Die cirkel gaat weer naadloos over in geboorte. Shinto gaat niet uit van reïncarnatie. Wel is er een grote verbondenheid tussen de wereld van de kami en de materiële wereld: „In de materiële wereld wordt geproduceerd. En waar gehakt wordt, vallen spaanders, afvalproducten. Shinto staat voor reinigen. Afvalproducten moet je leren loslaten. Het doel van het leven is loskomen van alle afval om zo tot de zuivere kern te komen. De bedoeling is na je dood zo zuiver mogelijk de wereld van de kami binnen te gaan.”
Het gaat erom te helpen de voorouders schoon te maken en tevreden te stellen. Dat heeft een positief effect op het nageslacht. De Leeuw: „In dat licht kun je ook het verhaal zien over de omgezaagde kersenboom, die Juusuke gedoemd zou hebben. De geest van de boom kan ernstig verstoord zijn geraakt, uit zijn op wraak. Ik sluit niet uit dat het mogelijk is.”
Japanners, legt hij uit, zien de onzichtbare wereld als een spiegel van de materiële wereld. Als er in de laatste wereld iets uit evenwicht is, kan de geest van een gestorven grootmoeder dat rechtzetten. Dat is het idee van de Japanse voorouderverering. Het gaat niet op de eerste plaats om de geest, maar om de verbindingsmogelijkheid om te communiceren met die andere wereld. In het huisaltaar komt daarom de hele familie samen, levend of dood. In de perceptie van zijn ouders kunnen de voorouders zo tevreden zijn over de offers die er zijn gebracht, dat hun instemming nu weerspiegeld wordt op Juusuke.
„Wat Juusuke overkomen is, kan een signaal uit de andere wereld zijn. Weliswaar een eigentijds signaal, maar waarom niet? In een Japanse zoon wordt geïnvesteerd. Als hij faalt, ontstaat er bij zo’n jongen schaamtegevoel. Dan trekt hij zich terug. Dat gegeven zie je terug in de Japanse mythologie: je terugtrekken in het duister tot het evenwicht hersteld is. Het oerverhaal uit de Japanse mythologie gaat over Amaterasu, de Zonnegodin. Haar broer Susanoo, De Windgod, maakte zich onmogelijk. Daarop trok de Zonnegodin zich terug in een grot, waardoor de wereld in duisternis gehuld werd.”

» LIJSTFRAGMENTEN
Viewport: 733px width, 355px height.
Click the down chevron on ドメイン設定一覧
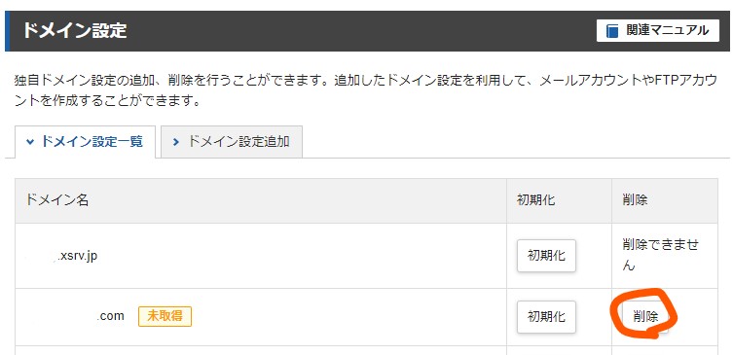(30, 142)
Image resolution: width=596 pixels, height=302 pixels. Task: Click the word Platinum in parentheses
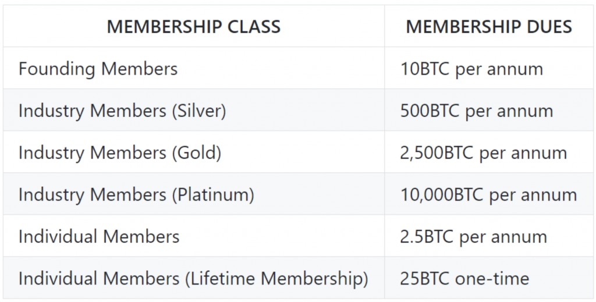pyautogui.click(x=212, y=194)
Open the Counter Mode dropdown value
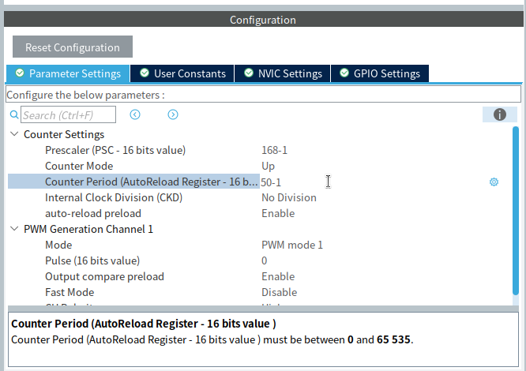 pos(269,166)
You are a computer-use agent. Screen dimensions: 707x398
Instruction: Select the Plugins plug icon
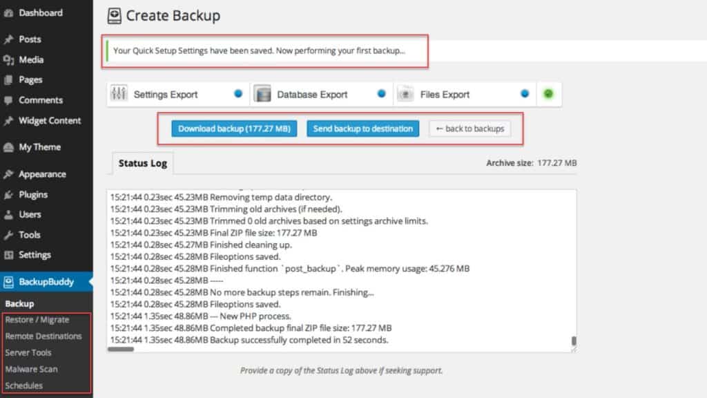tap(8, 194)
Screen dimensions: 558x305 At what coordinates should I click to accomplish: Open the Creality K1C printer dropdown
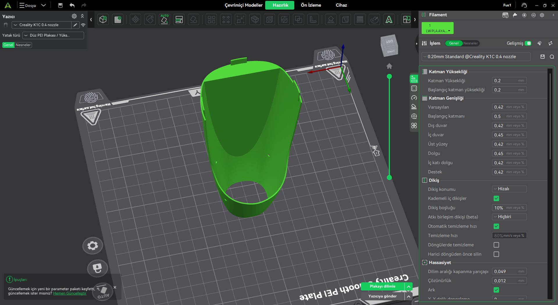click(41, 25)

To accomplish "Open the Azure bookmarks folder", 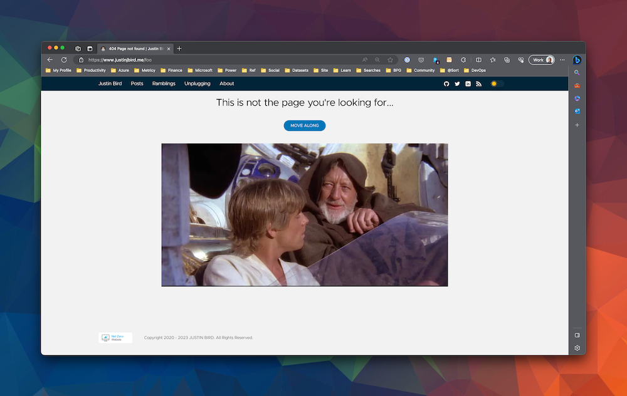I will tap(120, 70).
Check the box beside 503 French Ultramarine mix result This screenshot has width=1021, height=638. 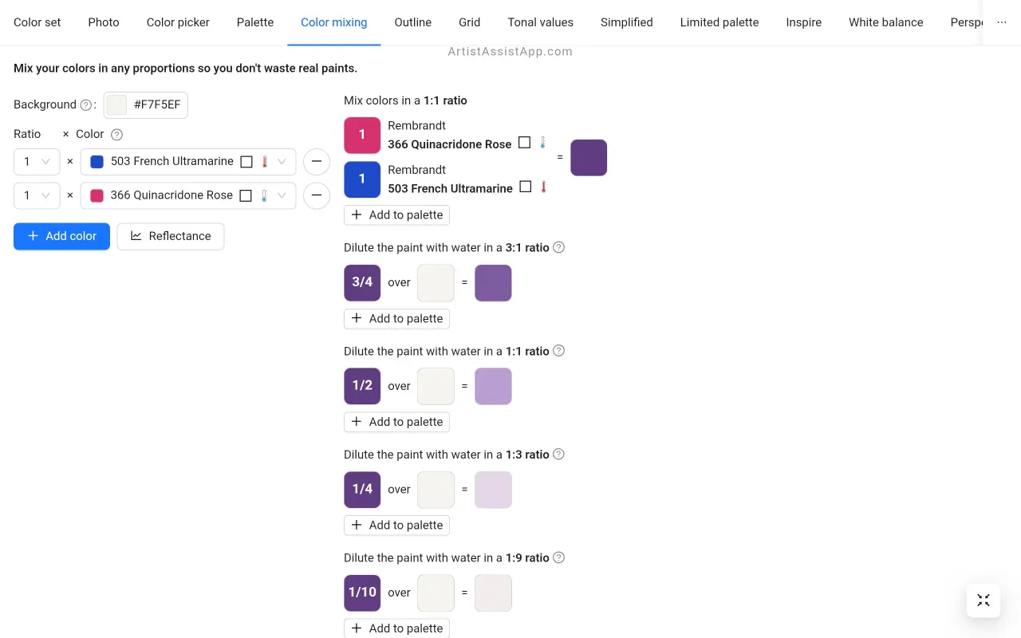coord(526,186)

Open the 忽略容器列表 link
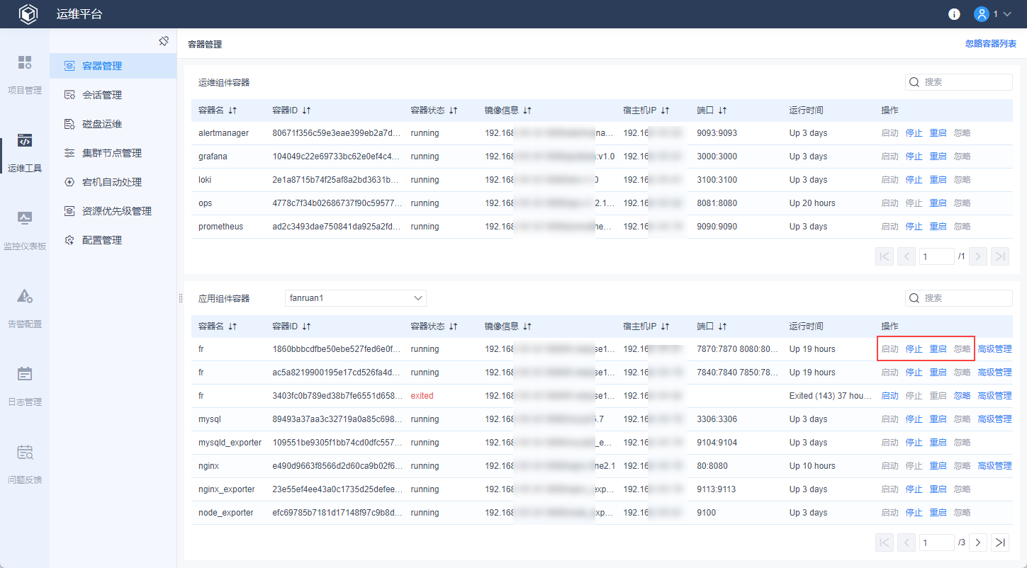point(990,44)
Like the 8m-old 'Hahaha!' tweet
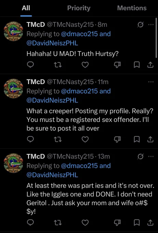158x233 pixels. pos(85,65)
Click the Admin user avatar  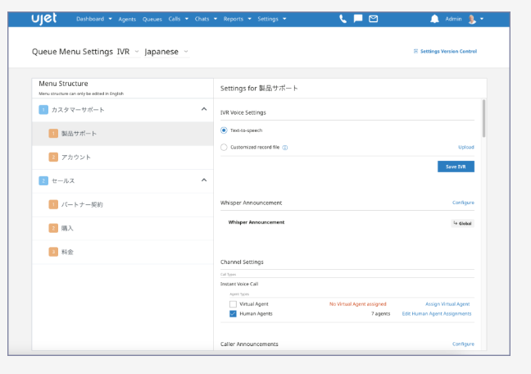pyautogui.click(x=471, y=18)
==
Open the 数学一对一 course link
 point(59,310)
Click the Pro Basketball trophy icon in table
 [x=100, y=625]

» OPDRACHT
Zet de tekst over shinto en voorouderverering voort na de laatste zin. De lijst heb je hier niet nodig.

» SCHRIFTELIJK ANTWOORD
„De goden gingen buiten de grot feesten om haar naar buiten te lokken. Toen de Zonnegodin uit nieuwsgierigheid haar hoofd naar buiten stak, werd er een spiegel voor haar gehouden. Zo kwam zij tot de ontdekking dat ze zelf het licht was. Ze had weer zelfrespect. Ze kwam naar buiten en er was weer licht in de wereld. Dat verhaal is typerend voor de Japanse ethiek. Zolang je de wereld niet kunt aanzien, kruip je weg. Je zit je tijd uit totdat je weer rijp bent. De mythe over de Zonnegodin Amaterasu zie je terug in het Japan van 2006. Het gaat ook over Juusuke.”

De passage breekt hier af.